Reproduce, word for word, the lines in the material below starting with the one that has "This screenshot has width=1024, height=541." and going on through the one that has "Pick the magenta Marine Eco-Regions swatch". Leave out all pictures.

Record excerpts:
========================
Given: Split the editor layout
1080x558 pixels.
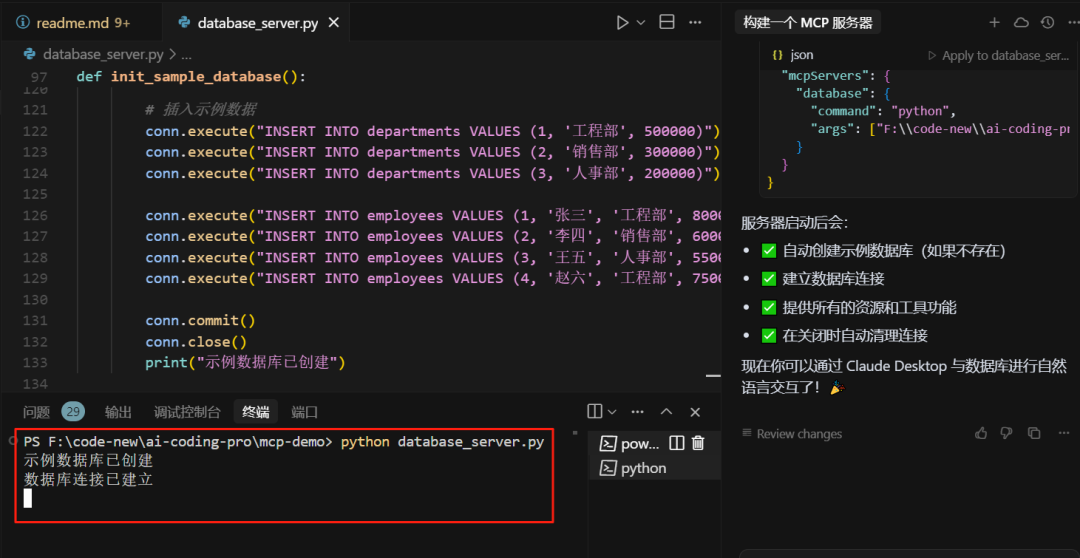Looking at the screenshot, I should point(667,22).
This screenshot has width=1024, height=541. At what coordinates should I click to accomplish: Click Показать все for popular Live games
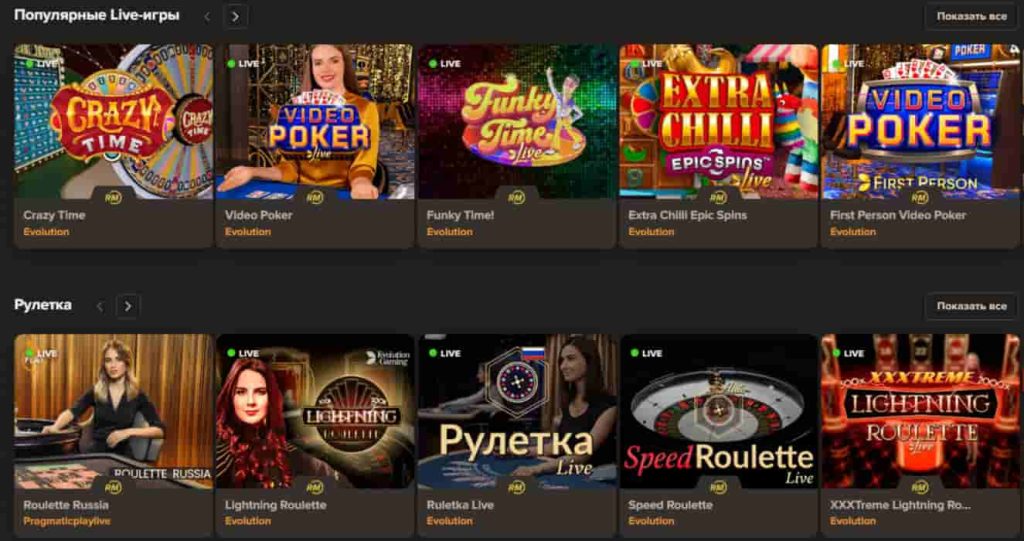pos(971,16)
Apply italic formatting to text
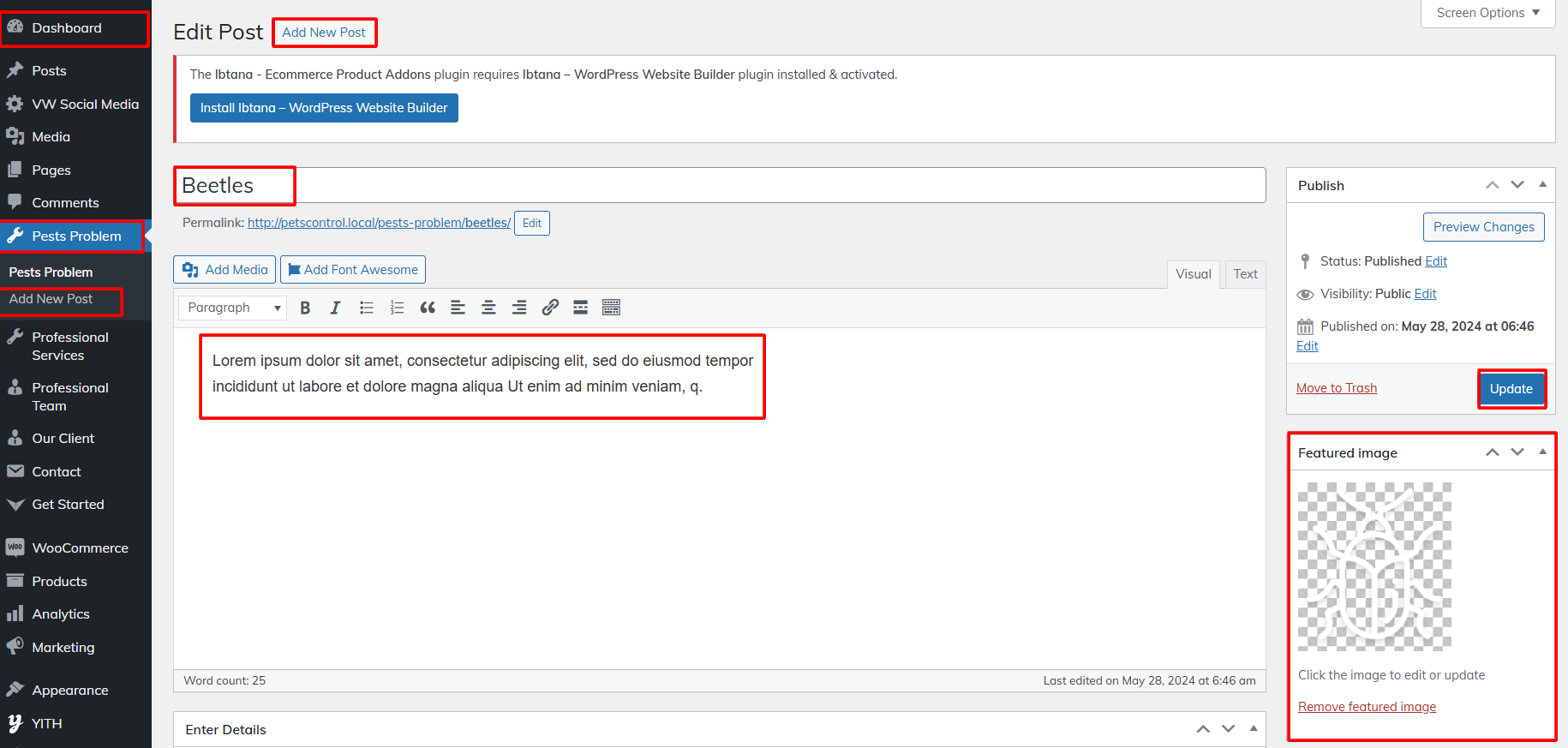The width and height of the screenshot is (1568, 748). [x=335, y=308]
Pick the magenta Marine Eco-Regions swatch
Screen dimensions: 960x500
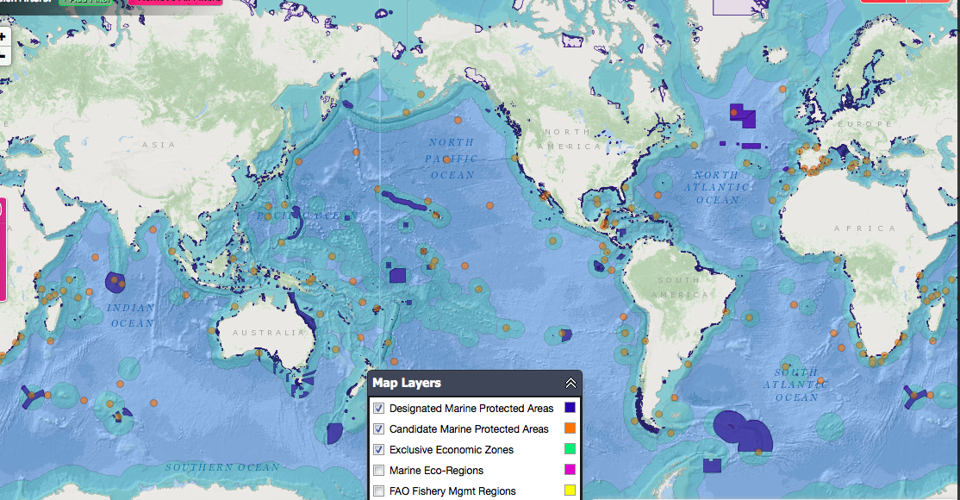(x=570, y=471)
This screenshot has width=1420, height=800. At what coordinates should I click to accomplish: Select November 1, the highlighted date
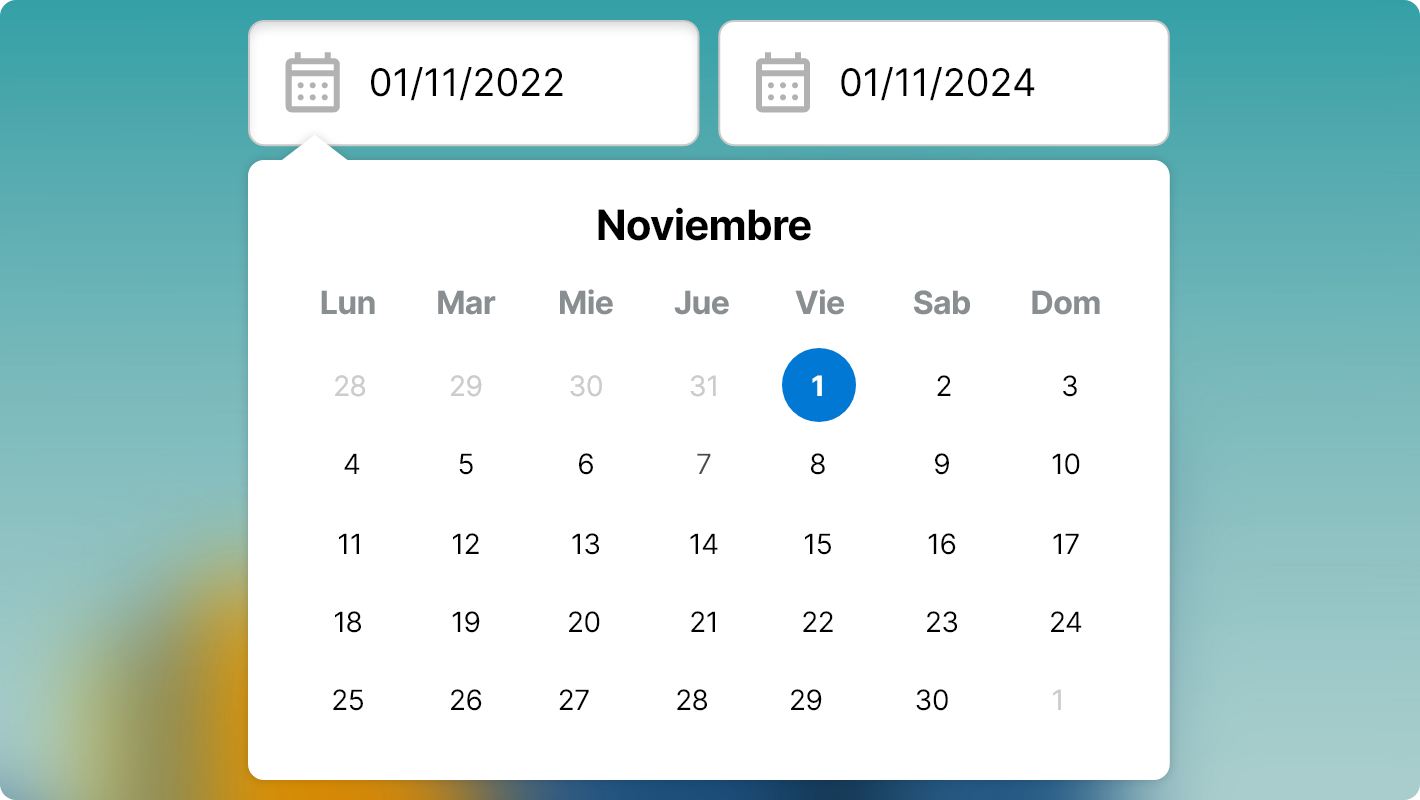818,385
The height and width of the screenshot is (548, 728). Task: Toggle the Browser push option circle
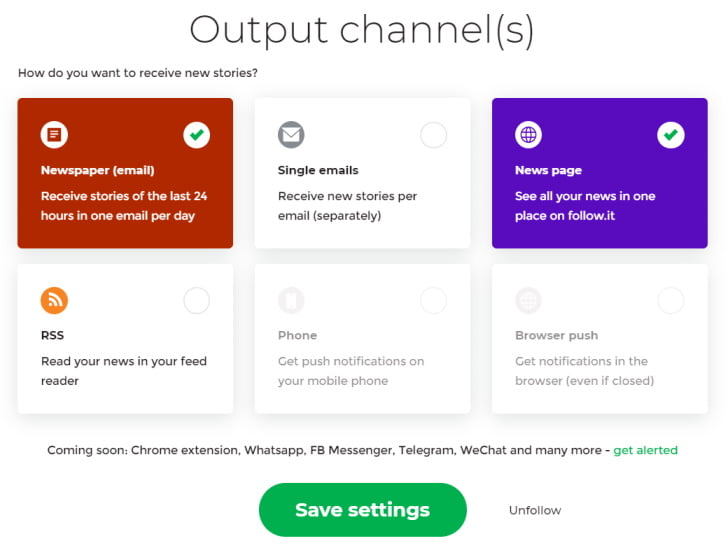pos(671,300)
========================
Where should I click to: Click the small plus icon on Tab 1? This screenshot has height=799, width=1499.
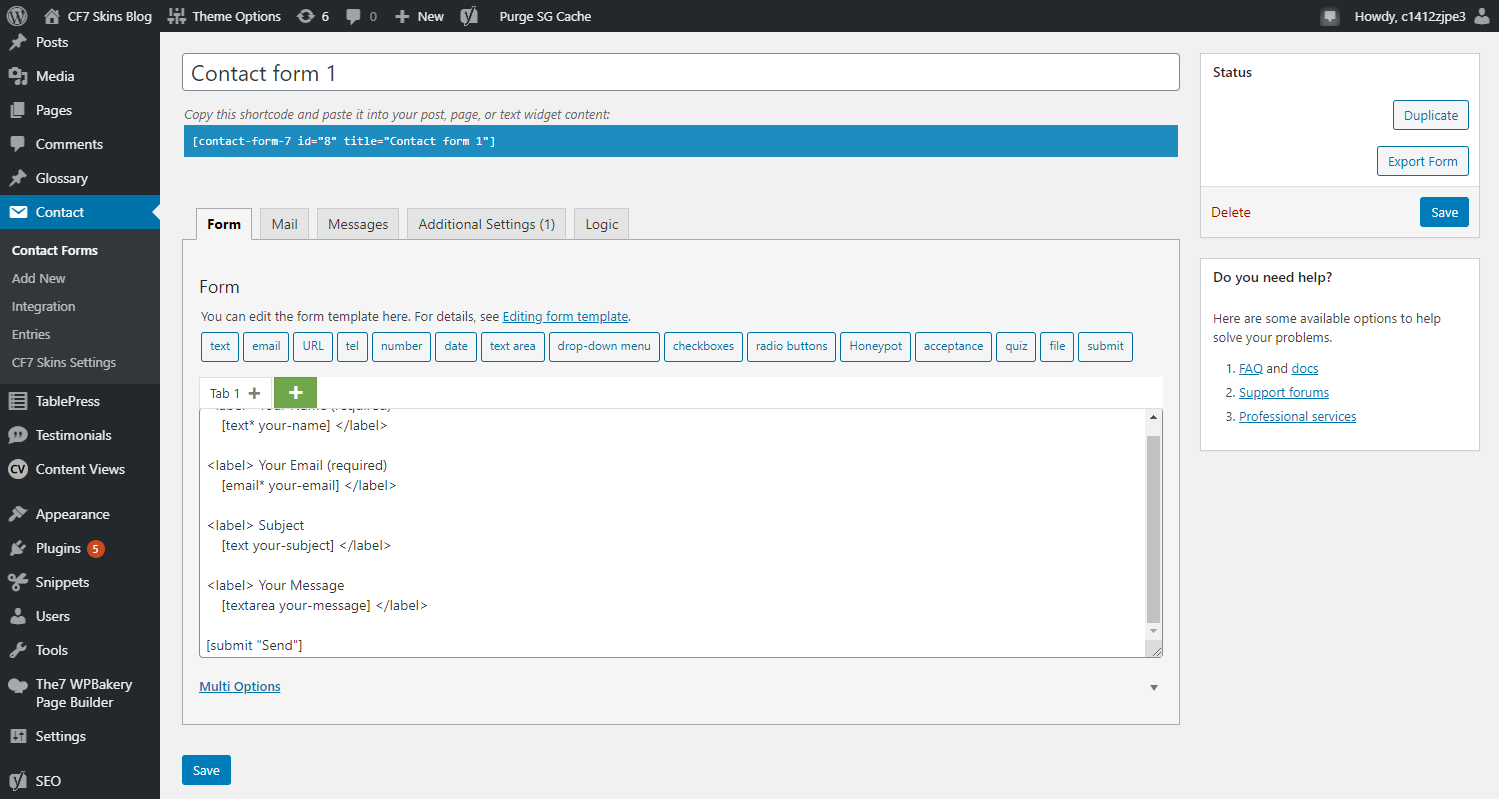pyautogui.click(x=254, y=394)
========================
Answer space:
This screenshot has width=1024, height=541. At what coordinates should I click to accomplish: Click Показать все for popular Live games
pos(971,16)
Apply italic formatting to text
The width and height of the screenshot is (1568, 748). [x=335, y=308]
Pick the magenta Marine Eco-Regions swatch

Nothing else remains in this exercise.